Task details:
Where a line contains the word "agent", copy that line from the records below.

Stored records:
#####

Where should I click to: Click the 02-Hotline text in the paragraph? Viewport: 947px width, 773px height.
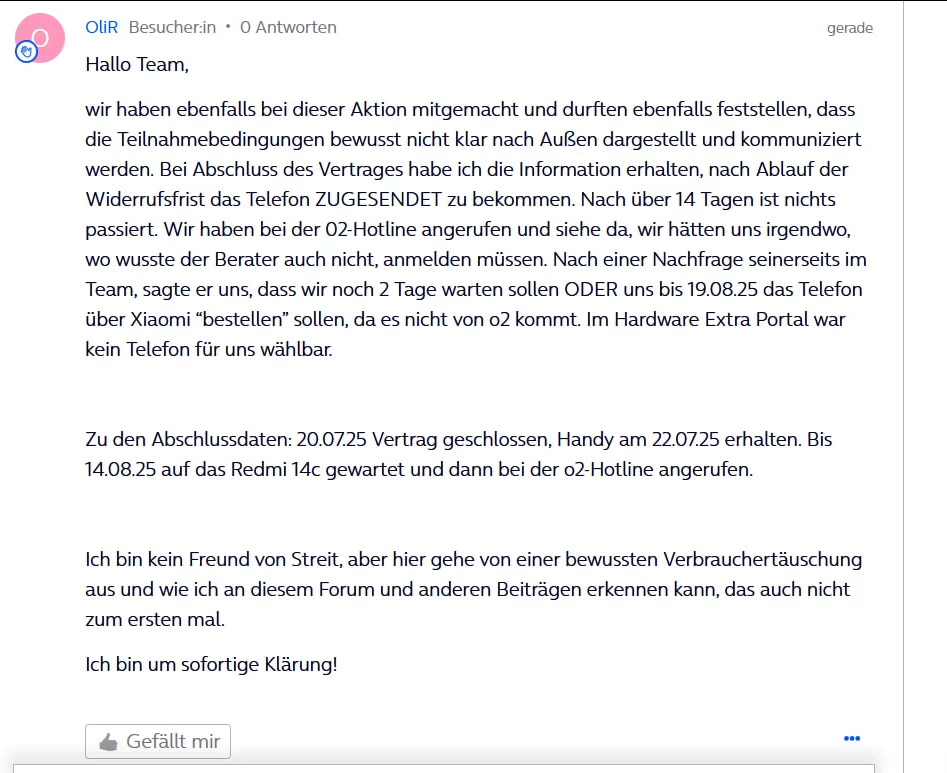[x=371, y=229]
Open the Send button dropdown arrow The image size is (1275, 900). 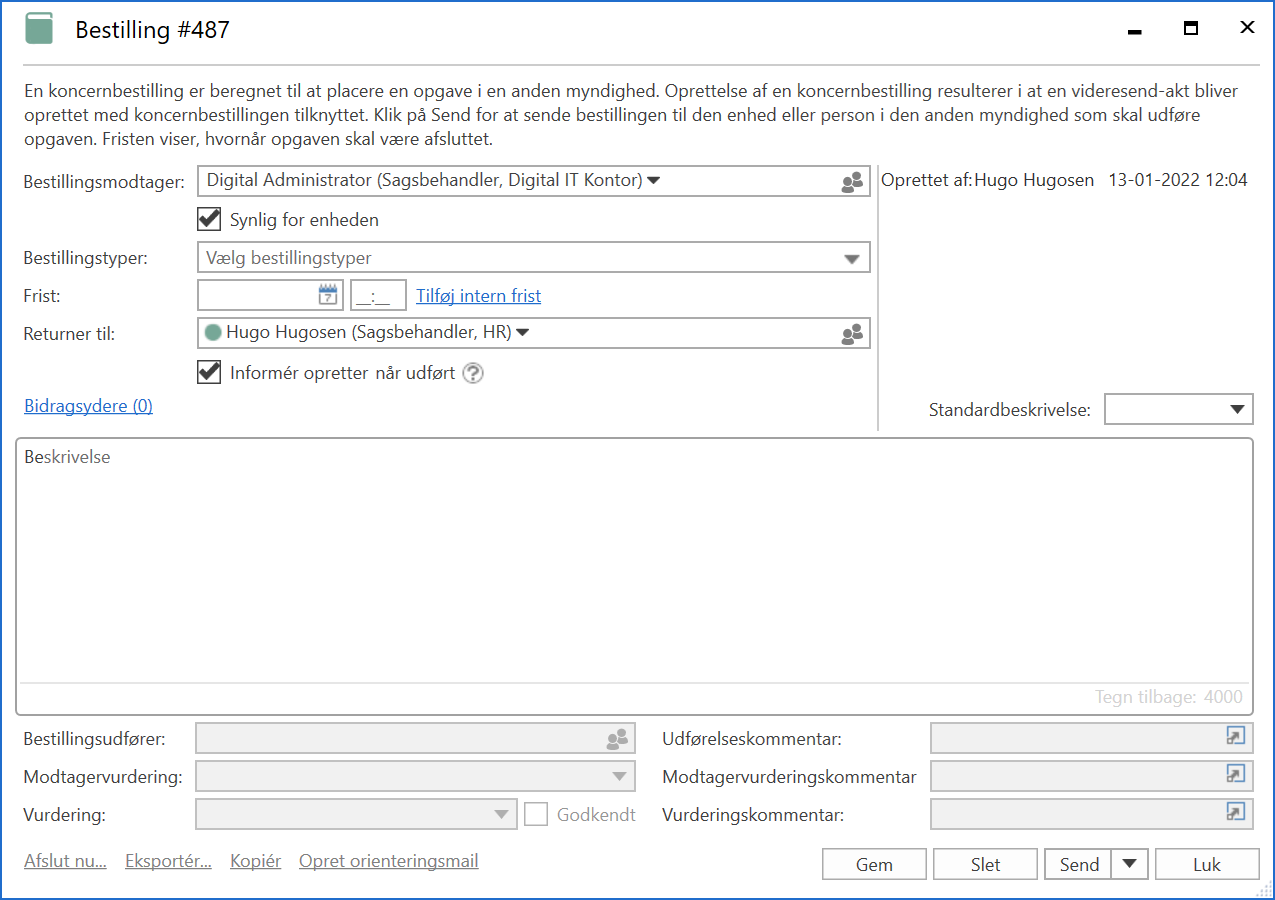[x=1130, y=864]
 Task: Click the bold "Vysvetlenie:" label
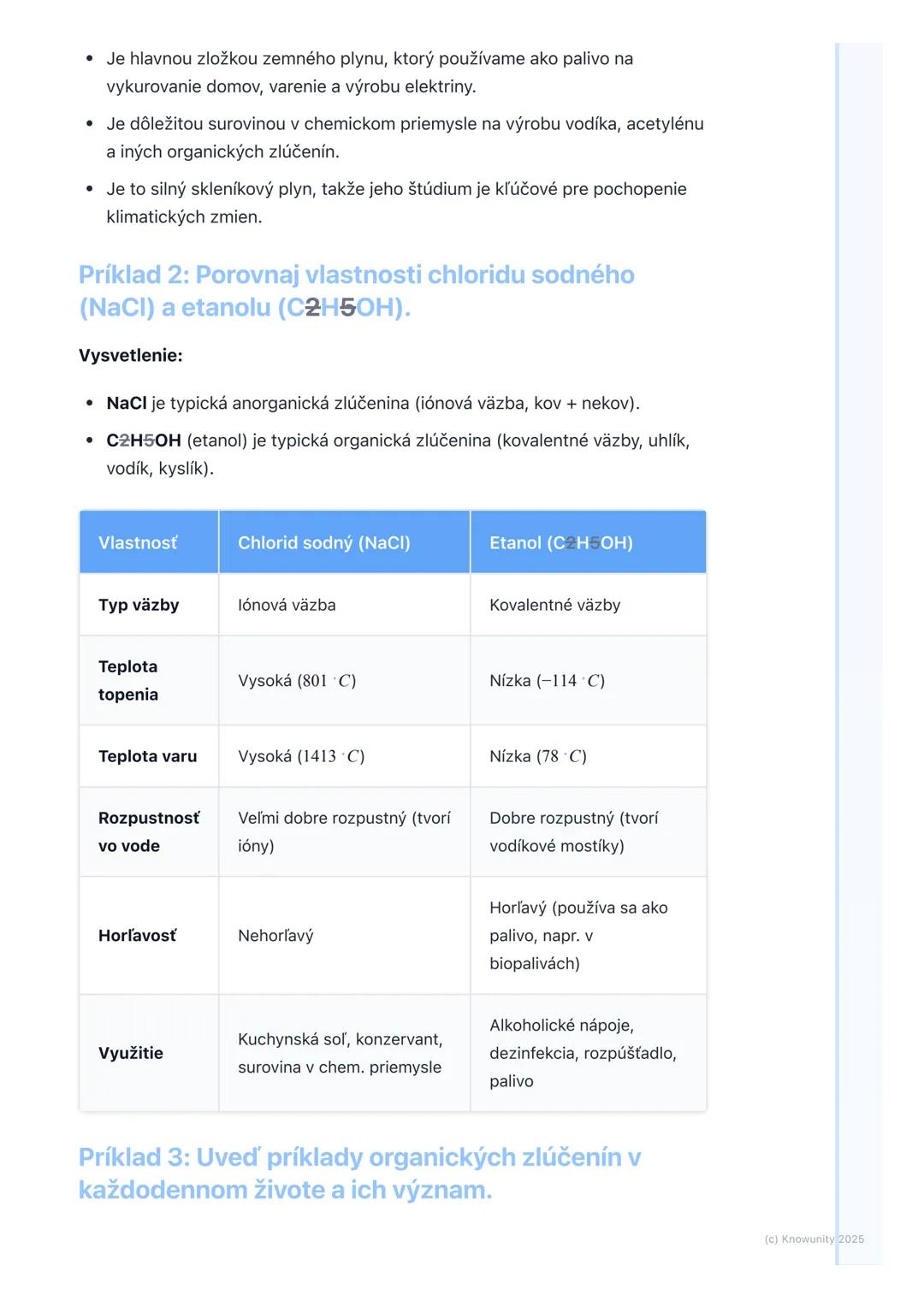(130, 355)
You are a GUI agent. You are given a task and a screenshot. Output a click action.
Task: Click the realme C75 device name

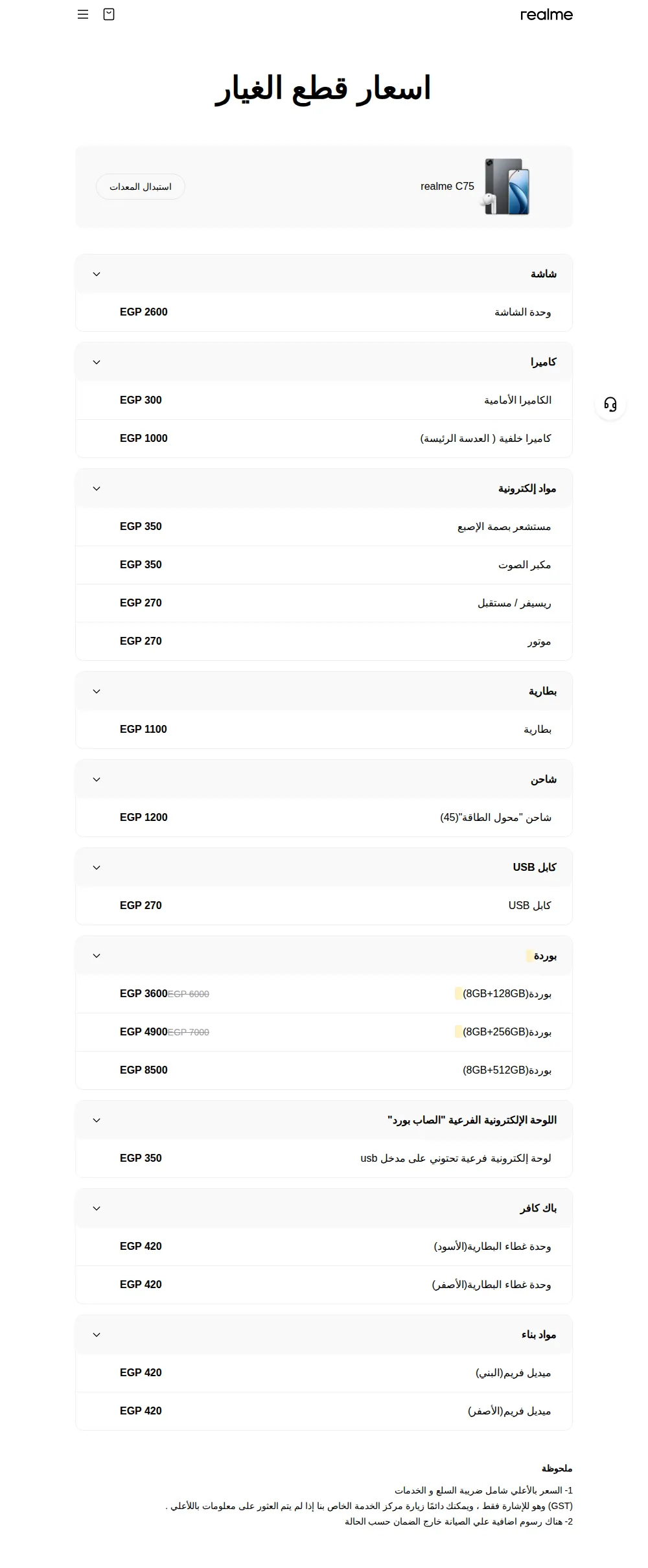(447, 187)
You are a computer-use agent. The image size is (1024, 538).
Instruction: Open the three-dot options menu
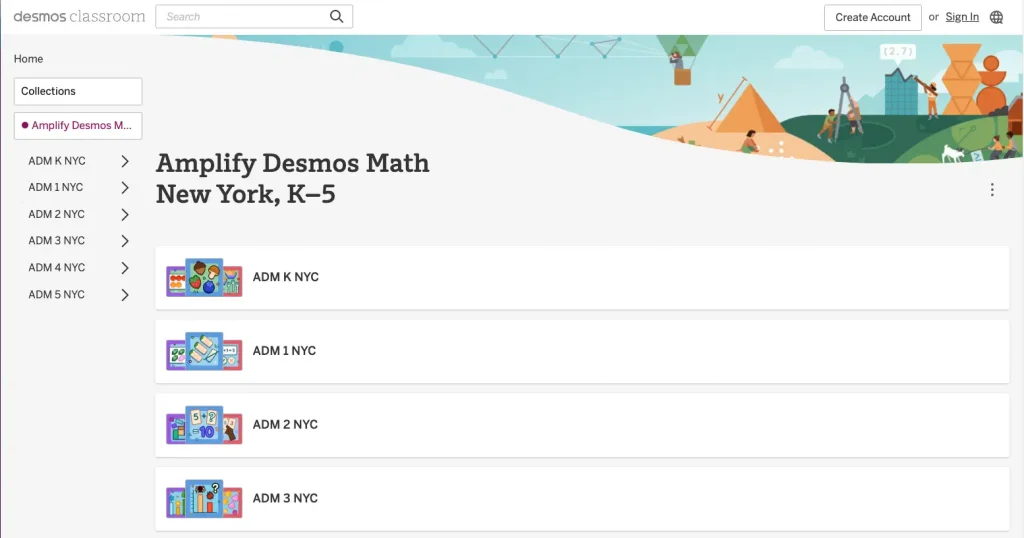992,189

#####

Written answer:
You are a GUI agent. You are given a task and a screenshot. Output a click action.
You are a computer-use agent. The image size is (1024, 538).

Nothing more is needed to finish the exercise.